I’m a shopper/consumer who will NEVER buy pre-made salsa in the grocery store again! No matter how good it looks in the plastic container sitting in the refrigerated section of Whole Foods, it’s never better than my home-made salsa! The fresher the ingredients, the better! For this recipe, I picked the early-girl tomatoes, cilantro, onions, peppers, and garlic. It was amazing! I hope you enjoy this as much as we do!
3-4 “Early Girl” tomatoes
2-Spicey red chilly pepper or jalapeno
1-Very large bunch of Cilantro
Salt/pepper to taste
Wash and combine all ingredients in blender or Cuisinart mixer. Pulse to your desired consistency.
Tasting an Ostrich egg was always something my husband wanted to do. As it turns out, we have an Ostrich farm about 10 min. from us in Switzerland. He put in his order for 1 Ostrich egg in the fall of 2012, and in the Spring of 2013, it had been laid. Each egg sells for CHF 32. Each egg is equivalent to about 10-15 eggs, size dependent. He brought the egg home, extracted the yolk and egg white, and we began our scramble for the morning. We were a head count of 7, and it fed us all comfortably with some left over. Give it a try-it tasted like a “normal” egg to us. Enjoy!
1 ostrich egg
1 cup fresh spinach or diced greens of choice
salt and pepper
Well I doubt you need instructions for scrambled eggs, but here is what we did different. We drilled a 10mm hole in order to save the shell, then the egg was drained and the large cast iron skillett was fired up. Add some herbs, leeks, or onions in a bit of butter, scramble the egg in the bowl, and pour into the warm pan. Cook as you would normally. P.S. We saved the shell to have our kids paint on them. It’s quite a nice project for the kids to paint the large Ostrich shells, and it’s something they can have forever if they don’t break it first! Enjoy the slideshow
Guarantee. You will never buy a can of beets again! When our farmer grew the crop of beets in our field, I was so intrigued with their appearance, that I had to find a way to cook them, rather than toss them. I had very little exposure to beets as a child. I think the only ones I had ever tasted were those from the salad bar! Our farmer had gold beets, and the Chioggia beets. They were beautiful and had a green sprout-something close to a chard or spinach, and turns out, you too can eat that! Anyhow, beets are great, the more you eat, the better you’ll feel. Enjoy.
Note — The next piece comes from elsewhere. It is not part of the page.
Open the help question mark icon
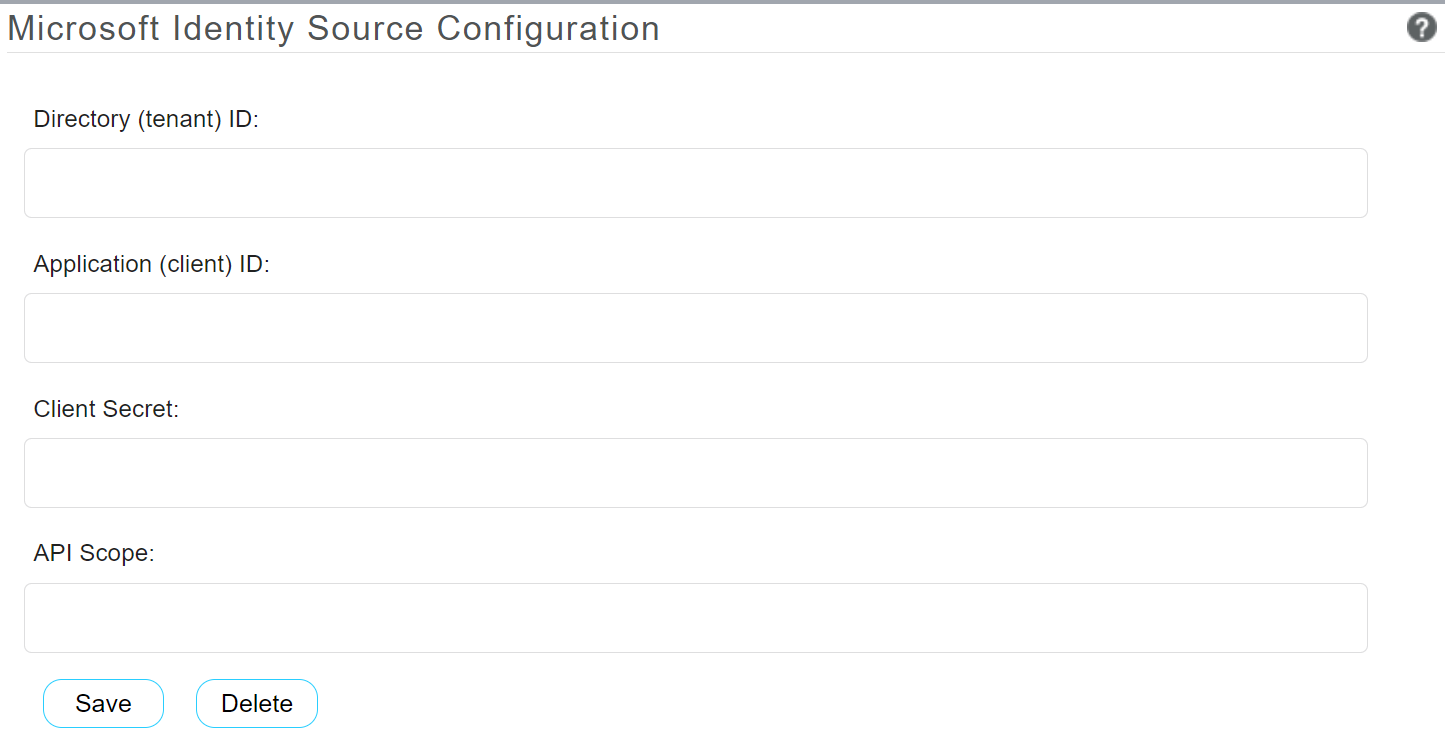The image size is (1445, 741). coord(1421,28)
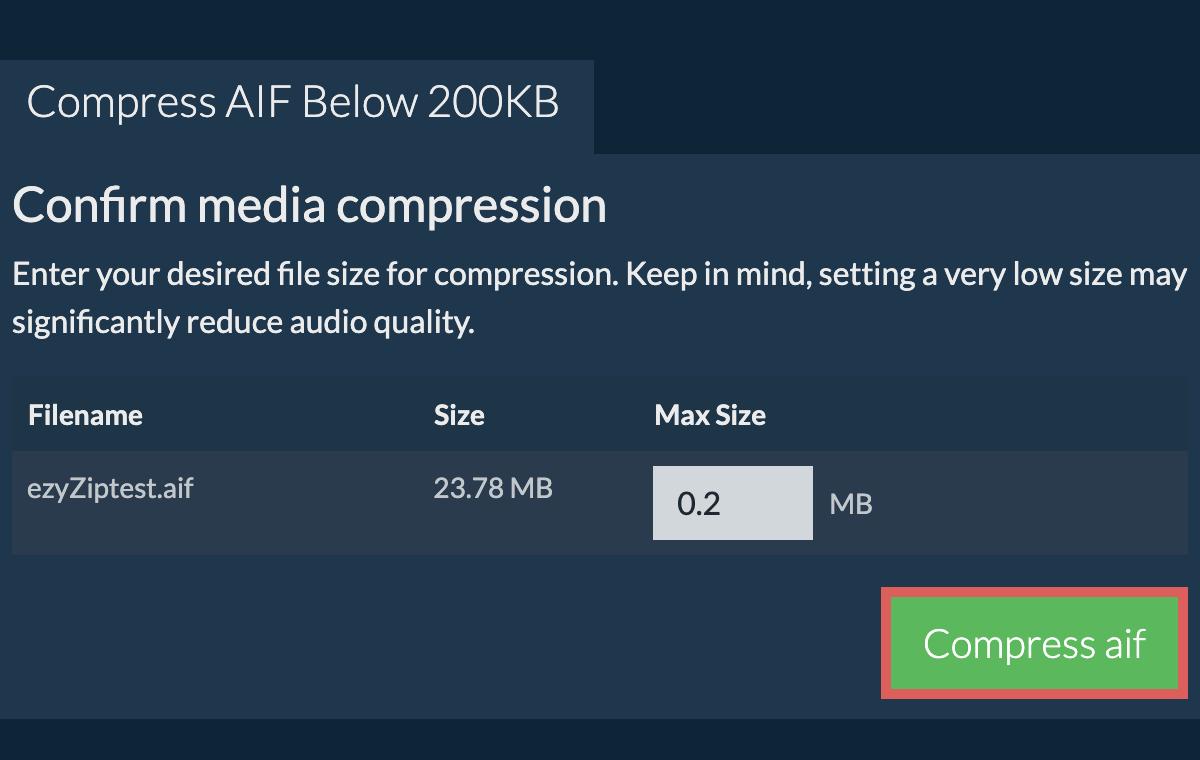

3 large beets or 6 small beets
Salt/pepper to taste
Note: you can use a pressure cooker or regular pot to cook the beets.
Clean and rinse your beets, cut off the green top, and the rough ends. To achieve a more even cook, cut beets in half and keep them all about the same size.
Fill stock pot or pressure cooker with appropriate amount of water, enough to cover the beets. Cover, and boil. Cook in pot until you can easily pierce the beet w/ a fork or knife. In the pressure cooker, this process should take about 10 min. under boil.
When beets are cooked, run them under cold water, this will blanch their skins, allowing an easy peel of the skin. Once beets are peeled, dice them. I prefer to cut in half, then dice.
Put all diced beets in bowl, add desired amount of olive oil and balsamic vinegar. Pinch min from plant, dice and add to beets. Add in diced onions, salt and pepper to taste. Toss and voila! Enjoy
Note: Feel free to adapt this recipe to your personal likes and dislikes. When we met our Italian friend, Giovanni, he introduced adding fresh chopped mint along with his home-made vinegar-wow, what a flavor it gave it!!! Now, w/ out those ingredients, I almost feel robbed of taste when we have these beets.